Optional Day Trip: If you have an extra day, visit Whitefish. Whitefish is a quaint little resort town (population ~9k) with unique souvenir shops. Reservoir Trail is a great hike and view if you don’t want to drive too far from town. You can even stay in Kalispell and take a break with your wallet using points at a chain hotel, like Holiday Inn. There is not much ‘to see’ in Kalispell but it is a major city and a good stop for groceries, supplies, and to eat at the only Chick Fila in the entire state!
If you don’t have the time, book directly to stay near the entrance of West Glacier National Park. We loved our stay at Great Northern Resort. They do not have laundry facilities but are affordable cabins with a full kitchen and plenty of space to lounge. This is marginally important since there are not a ton of places close by to eat or buy groceries (10 – 15 mins drive). Right across the street there is an amazing Mexican restaurant called Las Casita and a very cool souvenir shop connected to it.
Day 3: West Glacier
Because the Going-to-sun Road was not full plowed we were only able to go to Avalanche Trail, but that was one of the best hikes. Beautiful views of water along the way, an interesting hike with lots of rocks to climb and a beautiful view at the top of Avalanche Lake.
Pro-tip: If you are unable to secure an entry admission pass for Going-to-the-Sun Road, you can still get into the park before 6 am, snag some primo parking and hit the hikes early without the traffic. We headed into the park by 5:45 am, hiked by 6:15 am, and finished hiking before lunch.

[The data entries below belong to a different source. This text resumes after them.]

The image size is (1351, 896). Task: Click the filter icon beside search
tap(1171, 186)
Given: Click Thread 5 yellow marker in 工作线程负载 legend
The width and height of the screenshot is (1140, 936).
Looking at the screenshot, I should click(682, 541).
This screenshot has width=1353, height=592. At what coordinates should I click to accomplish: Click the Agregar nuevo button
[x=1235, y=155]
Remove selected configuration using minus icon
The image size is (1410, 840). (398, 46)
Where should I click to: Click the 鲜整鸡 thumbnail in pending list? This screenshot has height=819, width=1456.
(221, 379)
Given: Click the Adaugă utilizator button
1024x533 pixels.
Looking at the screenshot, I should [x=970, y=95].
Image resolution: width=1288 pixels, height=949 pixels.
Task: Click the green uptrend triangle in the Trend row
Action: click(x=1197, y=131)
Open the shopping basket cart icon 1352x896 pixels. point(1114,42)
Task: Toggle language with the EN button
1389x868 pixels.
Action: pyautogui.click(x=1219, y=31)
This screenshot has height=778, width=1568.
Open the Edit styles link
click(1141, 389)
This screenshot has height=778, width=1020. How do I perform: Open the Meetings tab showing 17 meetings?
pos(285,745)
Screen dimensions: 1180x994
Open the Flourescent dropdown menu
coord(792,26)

Optional Day Trip: If you have an extra day, visit Pole Bridge. You don’t need an entry pass to get into the park at Pole Bridge but you do need to drive an hour to get there. Stop by the Pole Bridge Mercantile and Bakery for some yummy baked goods. We enjoyed a hike around Bowman Lake.
Day 4: Drive to East Glacier
It is about a 2-3 hour drive to East Glacier. If you get a room inside the park, you will not have to worry about the park entry pass, as it comes with your reservation. We did not stay inside the park. We snagged a family size room at Many Glacier Hotel with an amazing view of Swift Current Lake. We enjoyed a 2-mile hike around the lake. For a more challenging hike, check out Grinnell Lake Trail. You can either take a boat ride (book it early!) to reduce the hiking distance by a mile or hike the 4 miles to the lake. We had to skip the hike due to rain. It rained for 3 days while we were there so bring your rain coat and rain pants, if you have it! On the way to Many Glacier, we stopped in Babb at Two Sister’s restaurant for a nice hot meal. Don’t forget to try their Huckleberry pie!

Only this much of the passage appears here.